[WORK TO COMPLETE]:
• 1. Transcribe the passage from the Sony Vegas Pro 9 installation thread that begins at the words "1. I click the" and stops after the words "next to continue.".
• 2. List every fix that the first poster in the Sony Vegas Pro 9 installation thread says they tried without success.
• 3. In the Sony Vegas Pro 9 installation thread, which earlier version does the first poster say installed with no problem?

[DOCUMENT PASSAGE]:
# Sony Vegas Pro 9, can't install (source file not found)!



## Reclusiarch (Jun 9, 2010)

Hello everyone!

I downloaded the Sony Vegas Pro 9 trail from the Sony Vegas homepage, but I can't seem to install it. It starts installing, then stops with the error:

"Source file not found: C:\Documents and Settings\David\Lokala inställningar\Temp\SonyInstall_1\ac3plug.cab. Verify that the file exists and that you can access it."

I 've tried downloading the trail from several other places, but none seem to work. I installed Sony Vegas Pro 8 with no problem though. Anyone that can help me with this problem?

Sincerely,
David


----------



## koala (Mar 27, 2005)

Try installing from a shorter file path. Instead of C:\Documents..... use C:\Sony.


----------



## Reclusiarch (Jun 9, 2010)

Hello!

I am actually installing it to c:\Programs\Sony\Vegas Pro 9.0\

I'll go into some more details what is happening:

1. I click the exe file and the files are extracted.
2. A choose language window appears, I chose English.
3. Afterwards I come to a "Welcome to the Sony Vegas Pro 9 software installation" window. I click next to continue.
4. I agree with the End-user License Agreement.
5. I verify the installation path c:\Programs\Sony\Vegas Pro 9.0\
6. Ready to Install window. I press next.
7. A bar starts filling up and fills up once, then fills up maybe 1/10 and then stops (it says it's copying new files).
8. The error "Source file not found: C:\Documents and Settings\David\Lokala inställningar\Temp\SonyInstall_1\ac3plug.cab. Verify that the file exists and that you can access it.

I can choose Retry (which just brings me back to the error message) or Cancel, which cancels the whole installation.

I've checked the C:\Documents and Settings\David\Lokala inställningar\ directory and there's no Temp folder there.

I've cleaned out all my temp files, but that didn't work either. I've also run the exe file as administrator, but no luck.


----------

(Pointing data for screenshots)

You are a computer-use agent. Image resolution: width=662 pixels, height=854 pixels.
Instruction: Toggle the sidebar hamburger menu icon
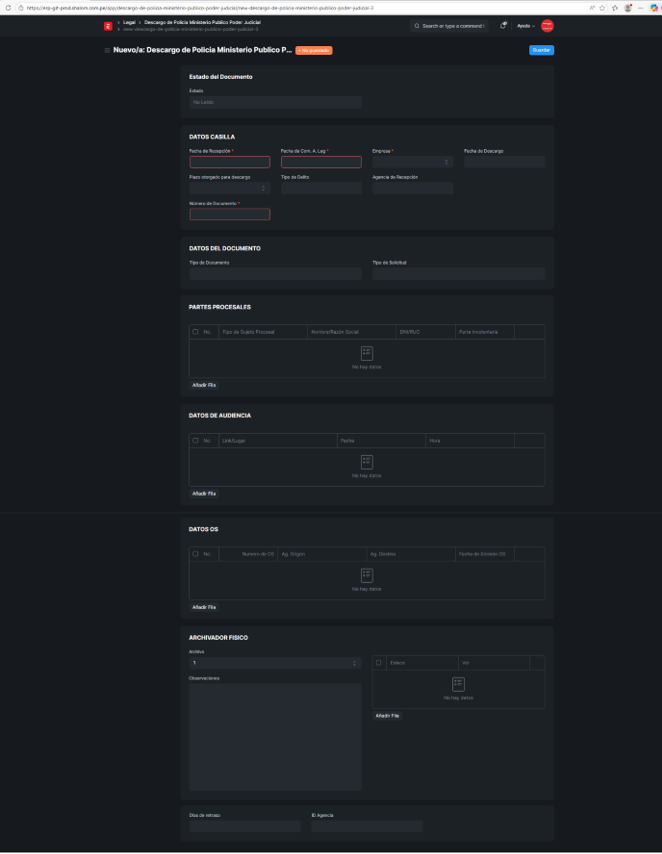point(107,50)
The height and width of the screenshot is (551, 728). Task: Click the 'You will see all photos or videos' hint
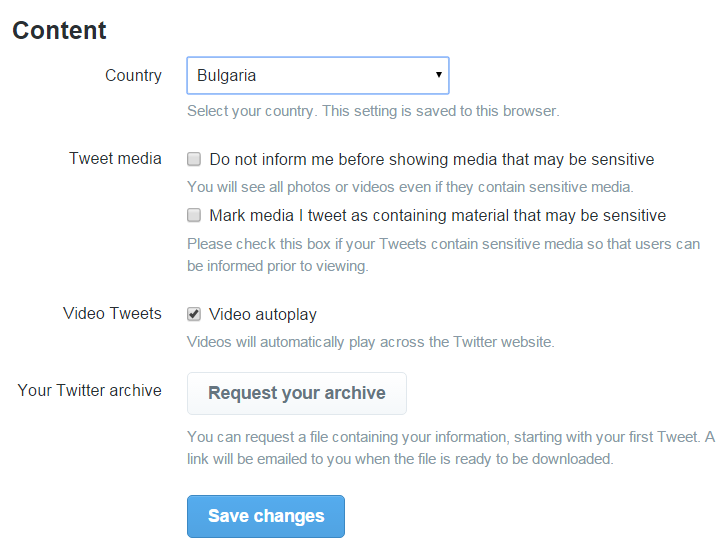coord(410,187)
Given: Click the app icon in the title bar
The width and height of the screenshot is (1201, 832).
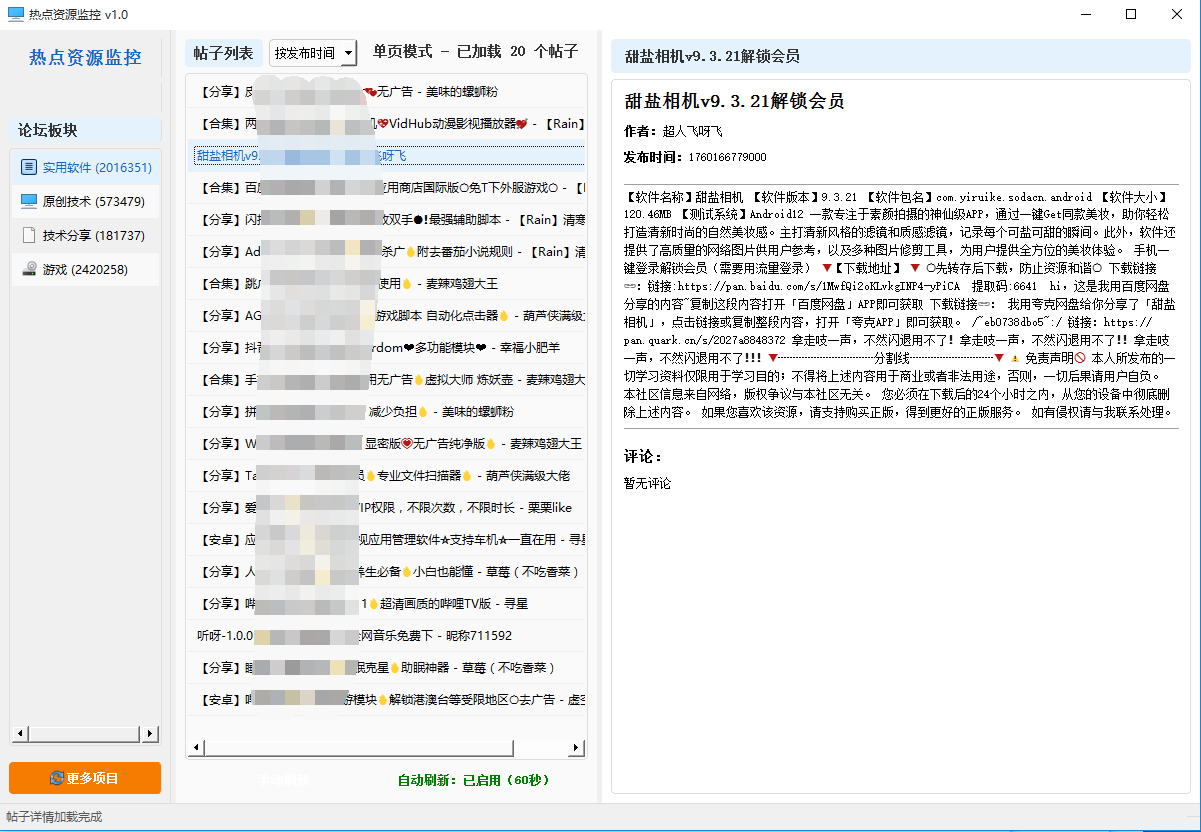Looking at the screenshot, I should pos(14,15).
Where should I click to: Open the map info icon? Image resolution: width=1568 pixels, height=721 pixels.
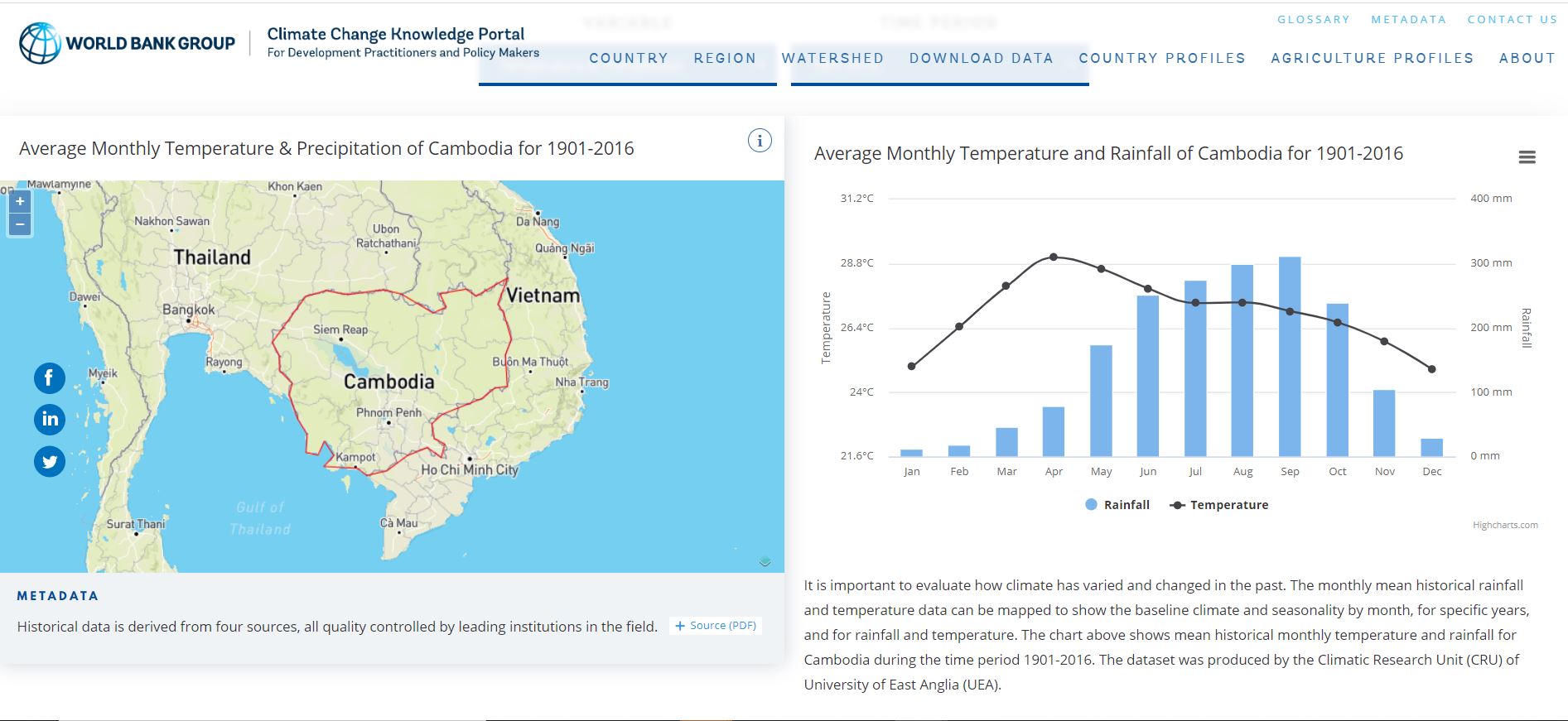pyautogui.click(x=759, y=141)
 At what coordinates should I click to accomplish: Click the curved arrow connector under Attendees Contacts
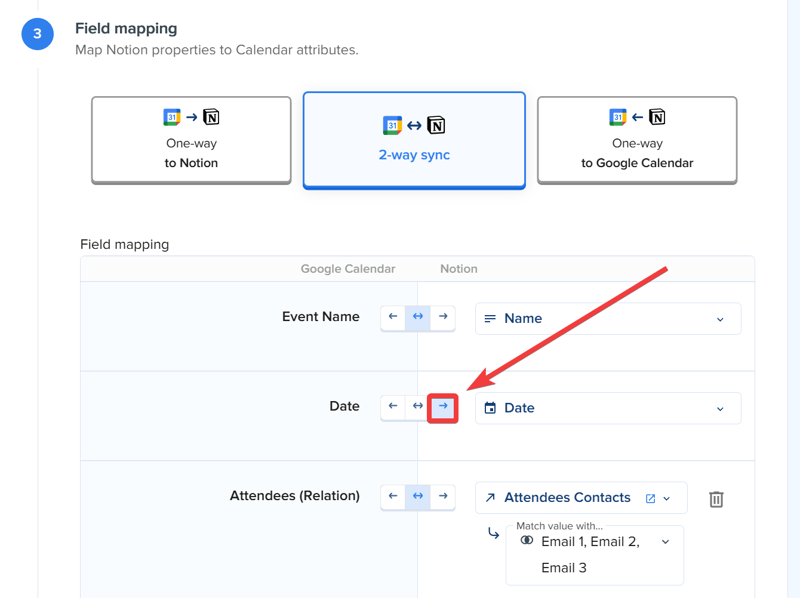pos(493,533)
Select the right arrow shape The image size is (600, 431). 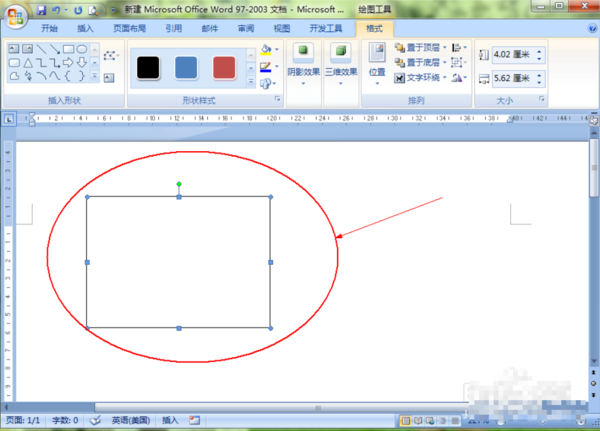[x=68, y=63]
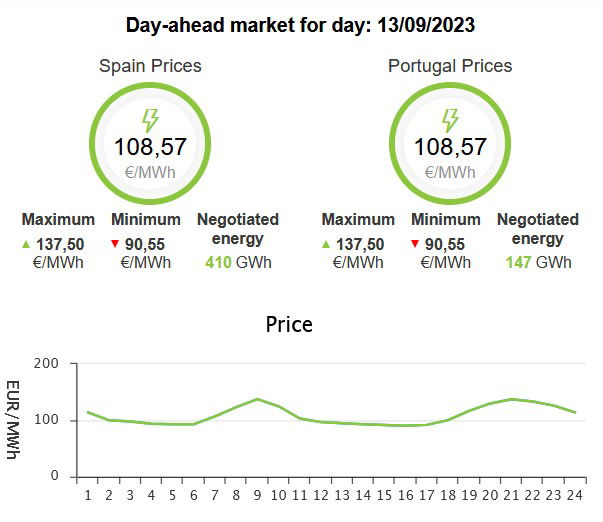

[ANSWERS FOR THE EXERCISE]:
• 1.
1. I click the exe file and the files are extracted.
2. A choose language window appears, I chose English.
3. Afterwards I come to a "Welcome to the Sony Vegas Pro 9 software installation" window. I click next to continue.

• 2.
- Downloading the trial from several other places
- Cleaning out all temp files
- Running the exe file as administrator

• 3. Sony Vegas Pro 8